Nothing shows the senselessness, the insanity, the cruelty and the criminality of the Iraq war better than Michael Ware’s documentary ‘Only the Dead See the End of War.’ George W. Bush, Dick Cheney, Donald Rumsfeld, Paul Wolfowitz and all their neo-con cronies should be forced to watch it every single day of the rest of their lives.  Ware lived in Iraq from 2003 to 2010 and filmed the war on both sides, embedded with the US forces and as an eyewitness of the actions of the emerging insurgency, the precursor of ISIS.  The film consists of four parts.  In the first part Ware is in Baghdad right after the American invasion.  There is hope, even excitement, until the US starts handing the government over to the Shiites and the first suicide bomber strikes, under orders from Abu Musab Al-Zarqawi, a butcher who was even too barbaric for Al Qaeda.  The second part shows the US effort to retake Falluja, where the insurgents make a stance, a surreal battle for an empty city.  The third part takes place in an American army outpost in Ramadi, and the fourth part again in Baghdad, when the US finally realizes that it has totally messed up in Iraq.

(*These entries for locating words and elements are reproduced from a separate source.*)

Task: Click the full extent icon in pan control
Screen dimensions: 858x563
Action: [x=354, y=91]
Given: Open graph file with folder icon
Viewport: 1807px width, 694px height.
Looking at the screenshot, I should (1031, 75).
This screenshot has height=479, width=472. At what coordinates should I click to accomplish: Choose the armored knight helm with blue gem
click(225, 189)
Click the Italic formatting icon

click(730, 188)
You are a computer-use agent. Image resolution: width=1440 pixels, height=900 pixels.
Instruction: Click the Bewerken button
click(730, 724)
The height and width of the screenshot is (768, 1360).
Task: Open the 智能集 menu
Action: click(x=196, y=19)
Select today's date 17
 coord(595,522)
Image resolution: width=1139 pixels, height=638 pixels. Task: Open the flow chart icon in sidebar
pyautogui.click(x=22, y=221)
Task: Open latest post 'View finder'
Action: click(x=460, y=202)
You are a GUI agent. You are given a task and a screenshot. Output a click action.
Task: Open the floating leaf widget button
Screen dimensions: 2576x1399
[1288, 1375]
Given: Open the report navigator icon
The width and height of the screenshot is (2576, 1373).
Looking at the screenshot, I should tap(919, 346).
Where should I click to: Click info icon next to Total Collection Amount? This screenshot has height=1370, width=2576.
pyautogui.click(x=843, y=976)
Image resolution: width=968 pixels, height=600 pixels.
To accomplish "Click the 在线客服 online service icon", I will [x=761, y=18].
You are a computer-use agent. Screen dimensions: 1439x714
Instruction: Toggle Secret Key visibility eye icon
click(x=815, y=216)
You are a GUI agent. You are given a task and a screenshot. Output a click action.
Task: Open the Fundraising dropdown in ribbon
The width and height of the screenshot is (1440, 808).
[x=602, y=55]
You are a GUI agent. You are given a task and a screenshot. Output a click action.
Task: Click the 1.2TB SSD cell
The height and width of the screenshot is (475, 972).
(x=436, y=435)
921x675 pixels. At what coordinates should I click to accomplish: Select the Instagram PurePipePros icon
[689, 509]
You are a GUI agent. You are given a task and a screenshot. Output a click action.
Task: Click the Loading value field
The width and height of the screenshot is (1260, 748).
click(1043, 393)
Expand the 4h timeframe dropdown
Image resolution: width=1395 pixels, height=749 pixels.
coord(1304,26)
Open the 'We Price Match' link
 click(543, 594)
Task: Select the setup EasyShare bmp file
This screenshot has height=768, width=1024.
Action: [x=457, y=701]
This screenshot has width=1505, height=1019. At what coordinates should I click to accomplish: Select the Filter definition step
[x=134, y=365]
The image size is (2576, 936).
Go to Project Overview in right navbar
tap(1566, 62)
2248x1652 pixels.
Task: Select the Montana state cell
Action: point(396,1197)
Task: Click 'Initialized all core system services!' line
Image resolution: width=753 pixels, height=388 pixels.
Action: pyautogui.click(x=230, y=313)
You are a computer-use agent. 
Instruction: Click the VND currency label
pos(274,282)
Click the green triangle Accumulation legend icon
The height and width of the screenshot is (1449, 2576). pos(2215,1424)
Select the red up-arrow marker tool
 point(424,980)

      The film evokes raw emotions, and many of the images are gruesome.  Innumerable mutilated corpses, of US soldiers, insurgents and Iraqi civilians, are shown in close-ups, and I had to turn my head away when the insurgents decapitated a hostage and when the US military watched a critically wounded insurgent die without providing any medical assistance, a scene that lasted at least five minutes.  The battle for Falluja could have taken place on a distant planet, between armies of clones and zombies, and the total emptiness of life in the Ramadi ‘hotel,’ where the American presence didn’t seem to serve any other purpose than to emphasize that they were still there and the massively outnumbered troops were engaged in a daily routine for survival, makes a profound impression. Ware did not only tape nightly incursions by the Americans, but also terrorist actions by the insurgents.  At Zarqawi’s instruction he was given DVDs with videos of suicide attacks that show how carefully the insurgents recorded their own operations, both for training and propaganda purposes, providing shots of explosions and the following carnage.
      If the movie exposes anything, it is the total horseshit of the US government propaganda about Iraq during the Bush years, when Pentagon spokespeople constantly trumpeted that progress was being made, while in fact ISIS was emerging.  It also shows that you cannot look at these kinds of events through a military lens, because it completely distorts reality, not only of civilian life, but also of the military operations themselves.  The US army has this down to a fine point.
      In retrospect, Bush’s ‘Mission Accomplished’ was just as delusional as the current Republican narrative that Obama lost the war because he halted the surge. The film justifies the president’s unwillingness to send any more troops into an Iraqi quagmire, and it strongly illustrates why soldiers who were not sick already could not escape this war zone without acquiring PTSD.
     
In a recent interview Michael Ware said that he walks with ghosts every day, but that he can finally sleep again and has come to consider it a privilege.  It’s a privilege he now shares with all of us, no matter how hard it is to unwrap the precious gift.